The Court of Federal Claims on Friday put the brakes on the Navy’s half-a-billion-dollar contract with Fluor Federal Solutions for base operations support, granting DZSP 21’s request for injunctive relief.
In a brief written order following the oral arguments on March 9, the court declared that “the Navy’s contractual award to Fluor is set aside, and the Navy is enjoined to perform a new evaluation of DZSP’s and Fluor’s proposals or to conduct an entirely new solicitation, whichever it chooses.”
The court’s order halted the base op transition process, which was originally scheduled to begin on April 1. Prior to the court’s decision, DZSP 21’s employees were expected to receive their worker adjustment and retraining notification in preparation for either job transition or contract termination by April 30. DZSP 21 had 900 employees. “There was so much demoralization due to the protest,” a source said. “Some of the employees have moved on and have found jobs elsewhere.”
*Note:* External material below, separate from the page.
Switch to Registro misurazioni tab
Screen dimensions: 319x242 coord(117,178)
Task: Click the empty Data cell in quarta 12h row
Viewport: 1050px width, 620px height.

“We are aware of the recent federal court decision against the Department of the Navy in the award of the base operation support contract for Joint Region Marianas. This will not impact current operations in Joint Region Marianas,” said Lt. Ian M. McConnaughey, public affairs officer for JRM.
Based on the court’s decision, the Navy has 60 days to appeal. It wasn’t clear, however, if DZSP 21 would get a bridge contract pending new evaluation of the bids.
DZSP 21 President and CEO Wayne Cornell said it was “hard to say at this point” to determine the next step for DZSP 21. “We will react to government direction. The Navy may appeal the court’s decision.”
On Jan. 31, NAVFAC published a Request for Information on establishing a bridge contract of up to 10 months for base operations support.
“Our current bridge contract ends 30 April 2018. Therefore, we expect NAVFAC Pacific to negotiate another bridge contract to give the Navy an opportunity to respond to the court’s decision," Cornell said.
He assured DZSP 21 employees that they remain employed as long as the company has a contract with the Navy. "Our employees do not have employee contracts per se (there are employee agreements). Many of our employees have received contingent offers from Fluor. Those offers will be jeopardized by the court’s decision," Cornell said.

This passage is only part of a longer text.